One such collaboration is with the Centre for Commercial Law Studies at Queen Mary University of London where they work on ethics, law, and regulation in finance. The collaboration aim is to foster a dialogue on important ethical policy issues affecting the financial services industry. This dialogue is to be achieved primarily through Dr. Costanza Russo's designing of a postgraduate module in 'Ethics in Business and in Finance', and a comprehensive framework that includes collaboration on research, publications and other educational endeavors. Dr. Tan Bhala also works closely with the Transparency Task Force, an advocacy group based in London, England, whose purpose is to increase transparency in financial services.

The institute has also conducted interviews with prominent economists, professors and authors. Among them are Joris Luyendijk, L. Randall Wray, David Vines and Richard H. Thaler.

In addition to the direct work of the institute, its president and founder, Dr. Tan Bhala, has delivered numerous lectures and speeches around the world on topics related to the synthesis of ethics and finance, promoting the institute's mission and quest. Among some are:

- Ethics in Finance: A New Financial Theory for a Post-Financialized World at Oxford University
- Global Financial Ethics in the Age of Trump at the University of Auckland
- Ethics and Transparency at the Transparency Symposium at Mercer Consulting
- Finance and Ethics Panel at the Global Business Ethics Symposium at Bentley University

==Publications==
The primary publication of the institute is its biannual journal, Moral Cents: The Journal of Ethics in Finance, which is the first journal of its kind to focus on financial ethics and attempts to follow the institute's mission.

The institute also publishes a variety of ancillary resources to aid in its mission, including:

- an online dictionary/glossary of ethical and financial terms
- an online library of Financial Ethics Case Studies (FECS) - case studies in financial ethics from around the world, including some regarding Universal Basic Income
- a collection of introductory articles on ethics under the rubric of "Ethics 101"

Real Clear Markets has featured a number of articles published by the institute and its associates in their research reports:

- Financing, Ethics and the 2016 Brazil Olympics
- The Case of Goldman Sachs and 1MDB
- Are Insider Trading and the GM Bailout Ethical?

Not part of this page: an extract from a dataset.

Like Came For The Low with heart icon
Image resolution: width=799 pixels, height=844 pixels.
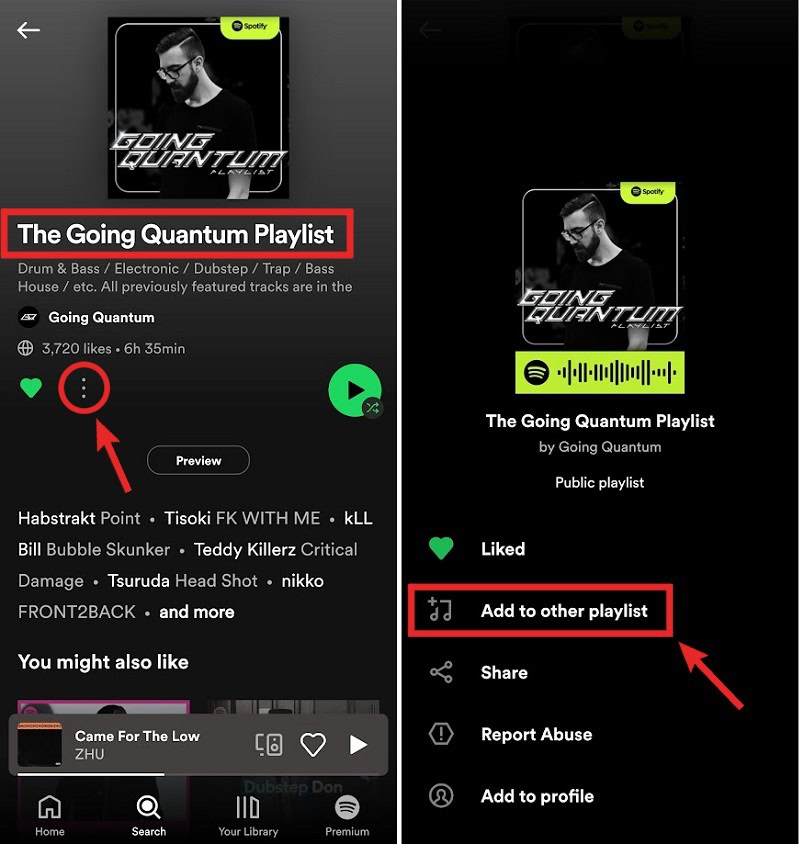tap(313, 744)
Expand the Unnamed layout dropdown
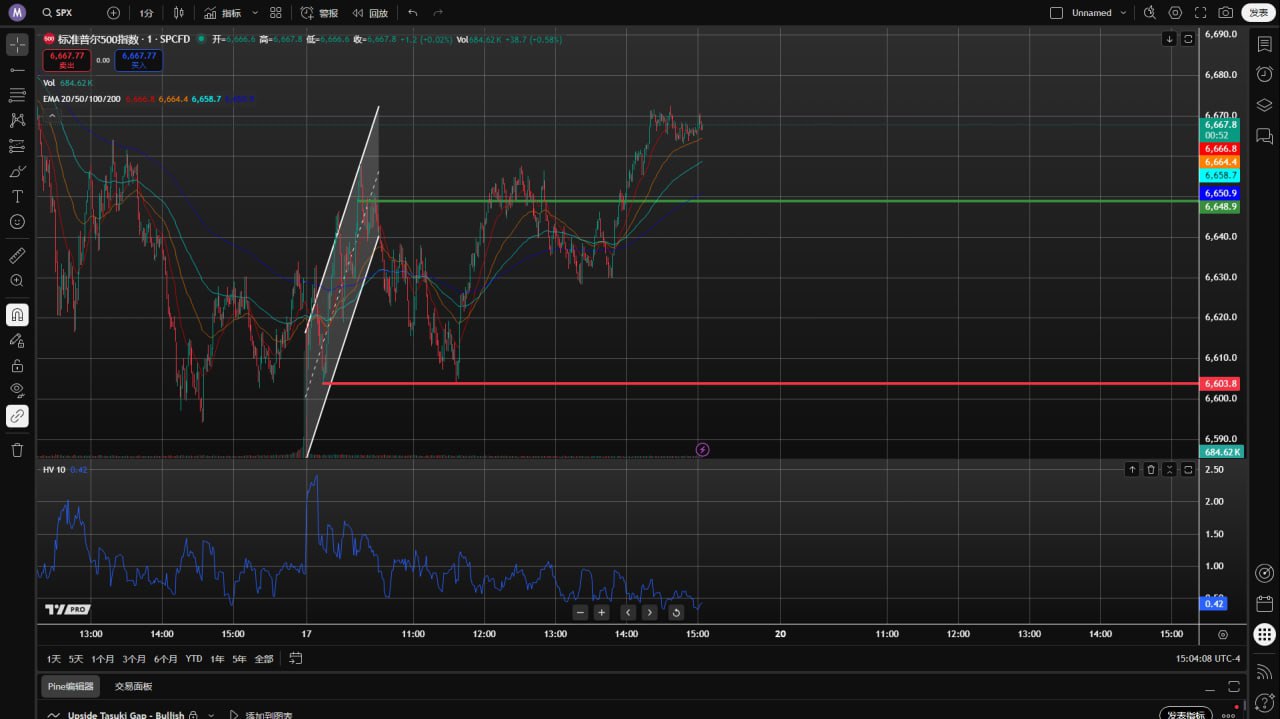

The institute is also currently in the middle of developing a financial ethics training video series titled, Ethics in Finance is Good!. The series is intended to have twelve episodes, each about two to three minutes long, and each dedicated to a specific topic in financial ethics. The videos are largely in animated form and are an attempt to provide a more light-hearted, entertaining and punchy type of ethics training video as opposed to the supposed corporate run-of-the-mill videos. As of January 2021, there are seven episodes.